- _Exercise description_:
Both the line with "ویدئوها (123, 2127)" and the line with "Darmstadt Technical (89, 2397)" in the records below must appear in the output, along with every line between them, exactly and with nothing added.

- Opening Delimiter -

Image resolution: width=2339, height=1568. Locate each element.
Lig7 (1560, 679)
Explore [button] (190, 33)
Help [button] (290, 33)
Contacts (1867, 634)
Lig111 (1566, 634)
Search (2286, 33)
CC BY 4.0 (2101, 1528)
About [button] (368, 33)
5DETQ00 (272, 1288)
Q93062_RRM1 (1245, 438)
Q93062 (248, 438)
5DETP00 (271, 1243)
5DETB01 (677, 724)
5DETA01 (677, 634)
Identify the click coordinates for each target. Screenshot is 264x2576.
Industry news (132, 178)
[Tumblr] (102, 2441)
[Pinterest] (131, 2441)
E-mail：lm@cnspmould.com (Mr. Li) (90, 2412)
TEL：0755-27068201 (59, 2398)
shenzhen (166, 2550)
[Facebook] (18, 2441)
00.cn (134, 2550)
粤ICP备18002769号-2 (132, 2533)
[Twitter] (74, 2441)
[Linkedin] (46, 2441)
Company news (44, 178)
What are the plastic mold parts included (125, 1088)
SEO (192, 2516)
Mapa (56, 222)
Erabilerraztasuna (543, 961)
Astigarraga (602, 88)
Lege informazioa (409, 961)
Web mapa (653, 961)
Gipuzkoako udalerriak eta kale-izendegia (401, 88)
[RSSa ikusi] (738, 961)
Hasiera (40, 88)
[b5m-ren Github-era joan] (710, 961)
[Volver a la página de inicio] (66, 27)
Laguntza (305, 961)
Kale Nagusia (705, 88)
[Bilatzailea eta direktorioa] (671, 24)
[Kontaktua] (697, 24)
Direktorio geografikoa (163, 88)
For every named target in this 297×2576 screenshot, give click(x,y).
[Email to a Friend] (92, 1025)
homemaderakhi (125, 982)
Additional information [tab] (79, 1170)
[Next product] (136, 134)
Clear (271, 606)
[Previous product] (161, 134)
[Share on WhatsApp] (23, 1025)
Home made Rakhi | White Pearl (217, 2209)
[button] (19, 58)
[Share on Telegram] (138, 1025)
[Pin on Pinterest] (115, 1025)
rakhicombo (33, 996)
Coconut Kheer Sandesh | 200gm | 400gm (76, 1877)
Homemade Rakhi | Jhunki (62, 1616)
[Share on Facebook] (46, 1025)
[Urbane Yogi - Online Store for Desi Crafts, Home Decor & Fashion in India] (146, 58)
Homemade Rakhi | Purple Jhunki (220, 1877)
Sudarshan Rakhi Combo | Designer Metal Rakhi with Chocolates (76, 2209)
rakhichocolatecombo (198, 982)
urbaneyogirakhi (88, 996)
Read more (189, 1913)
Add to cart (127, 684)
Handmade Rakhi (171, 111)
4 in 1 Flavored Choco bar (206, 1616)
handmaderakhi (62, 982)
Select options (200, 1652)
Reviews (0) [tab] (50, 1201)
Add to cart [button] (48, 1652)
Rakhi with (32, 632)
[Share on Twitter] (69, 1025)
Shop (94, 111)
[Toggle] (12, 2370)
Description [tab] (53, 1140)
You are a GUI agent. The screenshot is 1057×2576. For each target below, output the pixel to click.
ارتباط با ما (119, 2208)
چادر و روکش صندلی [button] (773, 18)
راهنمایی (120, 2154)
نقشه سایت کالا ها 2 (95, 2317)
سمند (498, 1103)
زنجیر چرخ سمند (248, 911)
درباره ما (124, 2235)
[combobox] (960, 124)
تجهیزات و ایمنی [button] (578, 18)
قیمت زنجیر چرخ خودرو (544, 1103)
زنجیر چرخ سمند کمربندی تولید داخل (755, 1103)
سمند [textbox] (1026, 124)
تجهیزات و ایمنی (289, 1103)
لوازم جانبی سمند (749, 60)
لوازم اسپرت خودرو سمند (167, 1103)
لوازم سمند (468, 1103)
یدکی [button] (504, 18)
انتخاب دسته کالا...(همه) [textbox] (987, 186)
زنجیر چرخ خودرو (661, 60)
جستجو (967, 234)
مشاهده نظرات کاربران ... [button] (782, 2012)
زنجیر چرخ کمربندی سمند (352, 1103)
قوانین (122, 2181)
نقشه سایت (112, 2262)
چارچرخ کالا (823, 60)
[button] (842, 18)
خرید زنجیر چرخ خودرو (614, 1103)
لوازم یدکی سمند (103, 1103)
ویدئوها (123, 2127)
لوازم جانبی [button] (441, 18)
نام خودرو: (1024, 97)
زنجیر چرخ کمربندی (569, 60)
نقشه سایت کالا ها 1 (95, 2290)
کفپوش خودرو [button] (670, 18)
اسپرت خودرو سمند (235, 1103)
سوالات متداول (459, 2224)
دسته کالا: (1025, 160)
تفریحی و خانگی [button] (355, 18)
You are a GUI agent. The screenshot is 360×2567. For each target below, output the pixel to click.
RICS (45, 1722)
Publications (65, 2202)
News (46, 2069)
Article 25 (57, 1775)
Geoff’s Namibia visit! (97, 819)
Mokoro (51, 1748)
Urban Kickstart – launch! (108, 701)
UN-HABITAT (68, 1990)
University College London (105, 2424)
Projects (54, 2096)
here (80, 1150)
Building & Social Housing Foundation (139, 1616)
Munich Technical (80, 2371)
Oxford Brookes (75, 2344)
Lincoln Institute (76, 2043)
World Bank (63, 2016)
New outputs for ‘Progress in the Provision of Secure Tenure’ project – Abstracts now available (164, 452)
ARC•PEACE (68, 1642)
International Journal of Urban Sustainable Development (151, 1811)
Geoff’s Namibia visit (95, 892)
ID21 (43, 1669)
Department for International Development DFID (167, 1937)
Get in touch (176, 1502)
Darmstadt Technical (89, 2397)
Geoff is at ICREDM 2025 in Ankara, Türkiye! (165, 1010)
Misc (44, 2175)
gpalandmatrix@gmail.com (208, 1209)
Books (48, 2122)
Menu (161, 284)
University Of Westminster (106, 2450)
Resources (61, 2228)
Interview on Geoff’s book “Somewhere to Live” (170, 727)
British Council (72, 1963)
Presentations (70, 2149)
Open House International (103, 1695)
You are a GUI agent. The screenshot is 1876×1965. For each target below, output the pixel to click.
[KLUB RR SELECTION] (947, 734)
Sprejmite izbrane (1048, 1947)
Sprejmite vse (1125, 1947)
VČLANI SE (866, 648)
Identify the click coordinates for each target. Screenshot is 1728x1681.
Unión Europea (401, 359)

- Closing Delimiter -

- _Task response_:
ویدئوها (123, 2127)
لوازم جانبی [button] (441, 18)
نام خودرو: (1024, 97)
زنجیر چرخ کمربندی (569, 60)
نقشه سایت کالا ها 1 (95, 2290)
کفپوش خودرو [button] (670, 18)
اسپرت خودرو سمند (235, 1103)
سوالات متداول (459, 2224)
دسته کالا: (1025, 160)
تفریحی و خانگی [button] (355, 18)
You are a GUI agent. The screenshot is 360×2567. For each target below, output the pixel to click.
RICS (45, 1722)
Publications (65, 2202)
News (46, 2069)
Article 25 (57, 1775)
Geoff’s Namibia visit! (97, 819)
Mokoro (51, 1748)
Urban Kickstart – launch! (108, 701)
UN-HABITAT (68, 1990)
University College London (105, 2424)
Projects (54, 2096)
here (80, 1150)
Building & Social Housing Foundation (139, 1616)
Munich Technical (80, 2371)
Oxford Brookes (75, 2344)
Lincoln Institute (76, 2043)
World Bank (63, 2016)
New outputs for ‘Progress in the Provision of Secure Tenure’ project – Abstracts now available (164, 452)
ARC•PEACE (68, 1642)
International Journal of Urban Sustainable Development (151, 1811)
Geoff’s Namibia visit (95, 892)
ID21 (43, 1669)
Department for International Development DFID (167, 1937)
Get in touch (176, 1502)
Darmstadt Technical (89, 2397)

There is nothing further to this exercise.